Subject: RE: Issue 069 - WS-Discovery - Preventing replay attack using[message id] property is impractical
Based on our discussions on this issue during the face to face modified proposal for this issue is attached. This proposal lists the mechanisms including the timestamp mechanism described in WS-Security that the implementations can use to prevent the replay attack. This is provided as a guidance without introducing any additional requirements the implementations can choose to use these mechanisms based on the scenario, capabilities and level of replay protection they need.
This issue is assigned the number 069. For further discussions on this issue, please refer to this issue number or use this thread.
Please defer discussions on this issue until a time this issue is accepted and is assigned a number.

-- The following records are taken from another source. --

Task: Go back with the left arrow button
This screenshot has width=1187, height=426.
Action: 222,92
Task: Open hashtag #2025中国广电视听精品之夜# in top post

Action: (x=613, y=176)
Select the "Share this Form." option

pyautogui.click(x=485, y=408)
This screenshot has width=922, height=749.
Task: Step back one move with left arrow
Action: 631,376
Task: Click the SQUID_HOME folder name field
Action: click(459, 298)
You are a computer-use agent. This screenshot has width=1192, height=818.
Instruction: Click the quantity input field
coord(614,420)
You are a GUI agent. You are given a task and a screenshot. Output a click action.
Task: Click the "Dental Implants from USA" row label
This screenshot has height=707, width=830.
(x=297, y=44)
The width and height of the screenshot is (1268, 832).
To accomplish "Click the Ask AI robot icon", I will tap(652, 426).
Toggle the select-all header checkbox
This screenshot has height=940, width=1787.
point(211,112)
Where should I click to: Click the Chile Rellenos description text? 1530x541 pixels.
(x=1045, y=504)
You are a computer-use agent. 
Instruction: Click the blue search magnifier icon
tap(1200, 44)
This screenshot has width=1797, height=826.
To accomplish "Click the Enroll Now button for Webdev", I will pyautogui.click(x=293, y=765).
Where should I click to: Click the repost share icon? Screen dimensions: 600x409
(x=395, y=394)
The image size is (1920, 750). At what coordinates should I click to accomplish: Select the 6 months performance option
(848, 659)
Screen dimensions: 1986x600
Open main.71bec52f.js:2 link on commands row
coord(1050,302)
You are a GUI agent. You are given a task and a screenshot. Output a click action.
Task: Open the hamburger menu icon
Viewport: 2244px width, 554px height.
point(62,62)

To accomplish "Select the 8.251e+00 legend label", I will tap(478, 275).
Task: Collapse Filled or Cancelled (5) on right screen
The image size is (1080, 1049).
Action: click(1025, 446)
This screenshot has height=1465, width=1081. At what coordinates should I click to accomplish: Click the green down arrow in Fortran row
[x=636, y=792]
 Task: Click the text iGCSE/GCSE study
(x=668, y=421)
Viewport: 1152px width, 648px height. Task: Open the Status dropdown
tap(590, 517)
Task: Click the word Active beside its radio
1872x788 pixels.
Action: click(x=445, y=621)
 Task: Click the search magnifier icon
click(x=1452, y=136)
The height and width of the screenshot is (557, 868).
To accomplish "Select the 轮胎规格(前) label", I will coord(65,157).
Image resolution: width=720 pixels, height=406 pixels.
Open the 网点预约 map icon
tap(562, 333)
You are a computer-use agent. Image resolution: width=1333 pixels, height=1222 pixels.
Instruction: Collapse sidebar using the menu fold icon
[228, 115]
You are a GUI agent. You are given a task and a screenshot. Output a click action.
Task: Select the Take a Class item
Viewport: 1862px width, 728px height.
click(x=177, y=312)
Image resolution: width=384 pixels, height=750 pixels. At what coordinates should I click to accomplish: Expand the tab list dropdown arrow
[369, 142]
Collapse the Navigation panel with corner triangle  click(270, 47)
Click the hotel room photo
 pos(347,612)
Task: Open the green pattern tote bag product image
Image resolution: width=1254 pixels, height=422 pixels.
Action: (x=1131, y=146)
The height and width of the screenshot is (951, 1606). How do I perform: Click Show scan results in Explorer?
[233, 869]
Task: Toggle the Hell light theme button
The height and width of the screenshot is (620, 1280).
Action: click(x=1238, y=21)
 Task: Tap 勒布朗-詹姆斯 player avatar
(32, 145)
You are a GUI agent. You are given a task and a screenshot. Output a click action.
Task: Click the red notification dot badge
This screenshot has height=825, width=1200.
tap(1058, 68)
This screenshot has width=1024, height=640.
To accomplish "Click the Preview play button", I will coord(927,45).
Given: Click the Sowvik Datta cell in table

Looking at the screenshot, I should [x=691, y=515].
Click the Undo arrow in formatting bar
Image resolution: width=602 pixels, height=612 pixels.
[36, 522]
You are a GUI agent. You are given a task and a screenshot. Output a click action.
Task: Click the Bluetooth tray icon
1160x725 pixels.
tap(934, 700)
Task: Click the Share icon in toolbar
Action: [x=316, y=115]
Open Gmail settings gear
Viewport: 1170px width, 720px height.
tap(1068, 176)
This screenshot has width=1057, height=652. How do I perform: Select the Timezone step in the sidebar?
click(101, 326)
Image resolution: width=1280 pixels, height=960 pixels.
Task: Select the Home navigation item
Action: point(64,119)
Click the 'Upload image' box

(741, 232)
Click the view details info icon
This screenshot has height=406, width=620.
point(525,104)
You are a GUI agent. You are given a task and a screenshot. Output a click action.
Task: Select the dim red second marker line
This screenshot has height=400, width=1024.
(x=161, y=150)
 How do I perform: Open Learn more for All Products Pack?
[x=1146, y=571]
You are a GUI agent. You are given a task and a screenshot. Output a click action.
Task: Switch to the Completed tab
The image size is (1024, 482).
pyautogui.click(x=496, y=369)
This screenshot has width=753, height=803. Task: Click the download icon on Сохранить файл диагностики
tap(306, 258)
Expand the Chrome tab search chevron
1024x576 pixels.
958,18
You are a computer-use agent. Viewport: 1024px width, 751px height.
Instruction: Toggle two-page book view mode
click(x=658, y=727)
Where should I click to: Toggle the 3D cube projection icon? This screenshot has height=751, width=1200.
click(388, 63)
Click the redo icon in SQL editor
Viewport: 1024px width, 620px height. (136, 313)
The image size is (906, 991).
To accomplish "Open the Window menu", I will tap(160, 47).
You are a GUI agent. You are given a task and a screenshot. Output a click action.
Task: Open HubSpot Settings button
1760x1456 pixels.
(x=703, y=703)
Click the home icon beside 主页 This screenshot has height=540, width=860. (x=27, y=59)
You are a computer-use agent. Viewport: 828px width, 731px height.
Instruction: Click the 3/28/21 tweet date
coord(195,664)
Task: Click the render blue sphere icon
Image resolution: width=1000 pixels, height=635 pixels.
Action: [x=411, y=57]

Section 9 Security Consideration of the current specification recommends signing a [message id] property of the message and discarding any messages with same [message id] property. In order to effectively implement the replay attack prevention by implementing duplicate [message id] detection would require a large amount of storage to cache the [message id] property of the messages received so far.
WS-Security recommends using Timestamps to prevent replay attacks. WS-Discovery should be using the same mechanism. In order to provide a low footprint d:Security/d:Sig should include an attribute called “Created”. The value of this attribute is of type xsd:dateTime. This should be expanded in to wsu:Created element inside wsu:Timestamp element with wsu:id=”timestamp” and included in the canonicalization and signature verification.